● Required task: Gather each row below that contains the string "dimensions" and copy those rows in full. The match is case-sensitive.

● Given information:
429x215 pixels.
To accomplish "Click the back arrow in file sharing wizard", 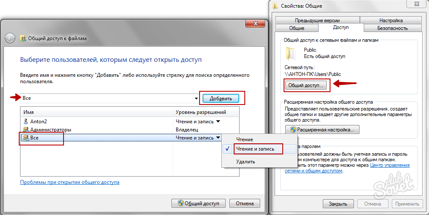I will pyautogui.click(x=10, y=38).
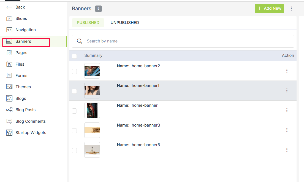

...

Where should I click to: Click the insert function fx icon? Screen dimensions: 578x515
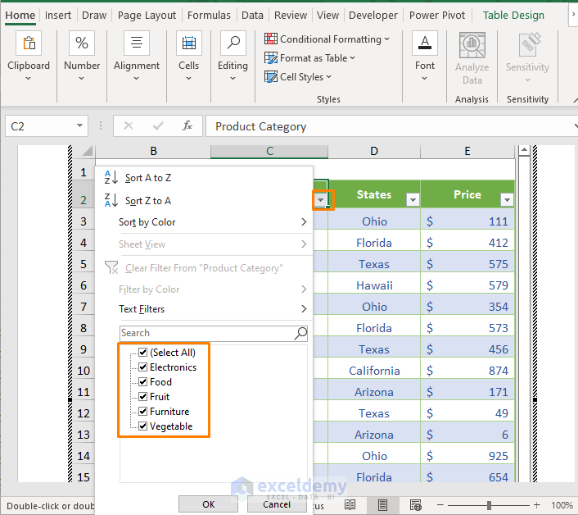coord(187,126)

--

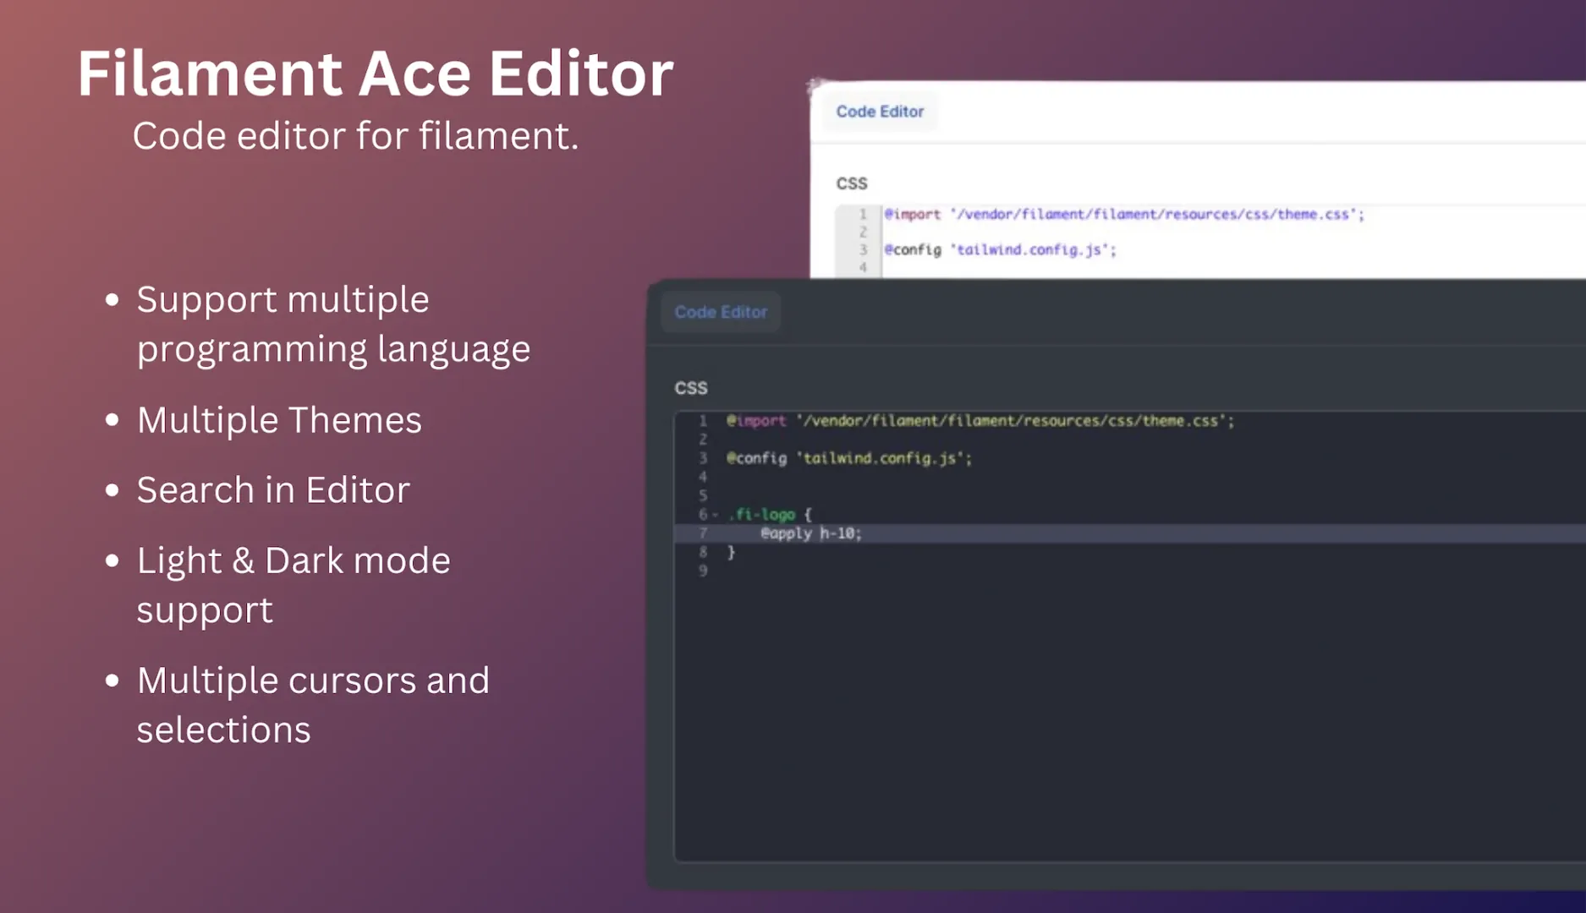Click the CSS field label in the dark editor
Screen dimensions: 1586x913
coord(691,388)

● Full solution:
Where should I click to: Click the insert function fx icon? Screen dimensions: 578x515
Screen dimensions: 1586x913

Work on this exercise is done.